Second, interest rate models may be re-engineered. Traditional DeFi lending rates are dictated by crypto asset supply and demand, resulting in high volatility. As low-volatility, yield-bearing Treasuries become mainstream collateral, DeFi lending rates may gradually converge toward the off-chain risk-free rate, establishing an "on-chain risk-free rate anchor." MakerDAO (now Sky) has invested in tokenized Treasury products, using them as part of the reserve backing for its overcollateralized DAI stablecoin, and is actively exploring how to integrate traditional bonds into decentralized stablecoin systems. Aave, via its institutional-focused Horizon platform, also allows institutions to use tokenized U.S. Treasuries as collateral for overcollateralized borrowing, turning traditional financial assets into active DeFi liquidity sources.
Third, broader access for institutional capital. For traditional financial institutions, tokenized Treasuries offer a compliant way to earn U.S. Treasury yields on-chain, without direct exposure to volatile crypto assets. In February 2026, BlackRock partnered with Securitize and Uniswap Labs to bring the BUIDL fund to UniswapX for on-chain trading, providing whitelisted qualified investors with 24/7 secondary market liquidity. This "institutional product + decentralized liquidity venue" model opens new channels for traditional capital to enter DeFi.
Conclusion
The $8 billion milestone for tokenized Treasuries on Ethereum is not an endpoint, but a marker. It signals the shift from proof-of-concept to scaled application for on-chain fixed income infrastructure. It marks the structural expansion of DeFi collateral from crypto-native to traditional financial assets. And it highlights the increasingly blurred boundaries between traditional asset management and decentralized finance.
Tiger Research’s analysis of BUIDL reveals a profound shift: the on-chain significance of BUIDL isn’t simply that BlackRock issued a token, but that DeFi protocols like Ethena, Ondo, Frax, and Spark use BUIDL as a building block for their USD products—turning an institutional fund into a foundational asset in the DeFi supply chain. This is a disruptive change in distribution: BUIDL’s customers aren’t found through traditional sales channels, but via DeFi protocols—a customer base that doesn’t exist in traditional finance.
Tokenized Treasuries are rewriting DeFi’s underlying logic from the asset side: collateral is shifting from volatile assets to low-volatility, yield-bearing assets; interest rates are moving from purely crypto-driven supply and demand toward traditional risk-free rates; and capital is transforming from a "payment tool" to an "allocation tool."

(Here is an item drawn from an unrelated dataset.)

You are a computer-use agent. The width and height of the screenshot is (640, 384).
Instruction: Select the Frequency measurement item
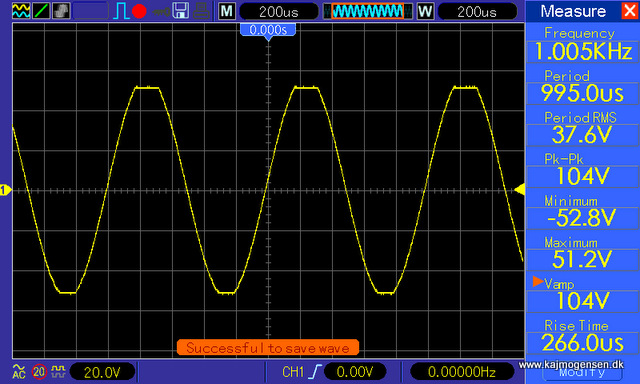point(582,44)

Looking ahead, whether tokenized Treasuries can truly catalyze DeFi’s transition from a "crypto closed loop" to "global asset allocation" hinges on regulatory evolution, market depth, and the continued maturation of technical infrastructure. These three factors will define the next phase of this narrative. For market participants, the focus should not just be on the headline numbers, but on how tokenized Treasuries—through collateral pricing, interest rate transmission, and capital flows—are gradually building a value bridge between traditional finance and on-chain finance.